Sunthetics ML is an easy-to-use machine learning (ML) platform that accelerates the optimization and development of formulations, products, and processes.
Leveraging a combination of chemical engineering concepts and ML predictive algorithms, we can use very few data points to quickly predict optimal formulations and process conditions for enhanced performance.
Our software can improve existing manufacturing processes, unlock unprecedented efficiencies, and it can be further used to identify anomalies and facilitate diagnostics.
- Shorter experimental campaigns - saves money, time, energy, and materials from lower number of experiments!
- Reaction agnostic approach
- Easy visualization and exploration of complex reaction trends
-Unlocks unprecedented performance
-No expertise in ML or statistics required
-No minimum number of experiments required
Sunthetics ML tool has been tested with chemical companies and academic research groups, showing that users can find optimal reaction conditions for enhanced reaction performance and material properties using up to 5 times less experiments than more traditional experimental campaigns
- What types of reactions does the tool work with?
SuntheticsML is built to be reaction-agnostic. Our tool learns from the reaction/system at hand. Our algorithms can be used with electrochemical reactions, catalytic processes, formulation optimization, prediction of material properties, and much more. If you have a question about a particular kind of reaction, contact us!

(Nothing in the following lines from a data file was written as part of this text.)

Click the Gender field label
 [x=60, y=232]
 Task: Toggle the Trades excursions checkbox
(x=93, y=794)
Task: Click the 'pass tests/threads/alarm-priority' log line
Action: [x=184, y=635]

- What type of variables does it take?
Our current platform takes 2-8 numerical variables (reaction parameters) to predict one target output variable. New features for higher dimensionality and the use of categorical features are under development!
- Do I need to know AI, programming, or statistics to use this?
No! Our tool is extremely easy to use. Users upload an excel or csv file with the data from a few experiments and our algorithms will do all the work.
- Do I need hundreds of data points to use ML?
No! Our tool is designed to leverage information from very small datasets. Users commonly start using our tool after running only 4-5 experiments
- Is this the same as DoE?
SuntheticsML is based on a bayesian optimization approach that guides experimentation to reduce the number of life experiments required. Traditional DoE can have limitations when modeling complex reactions that have multiple local mimina/maxima. SuntheticsML can map complex reaction spaces more effectively than traditional DoE, achieving higher performance with less experiments.
SuntheticsML is a stand-alone tool capable of improve scientists' productivity, guiding experimentation, and achieving unprecedented efficiencies. However, users can always complement their DoE-enabled analysis with our tool to enhance the accuracy of the models and predictions.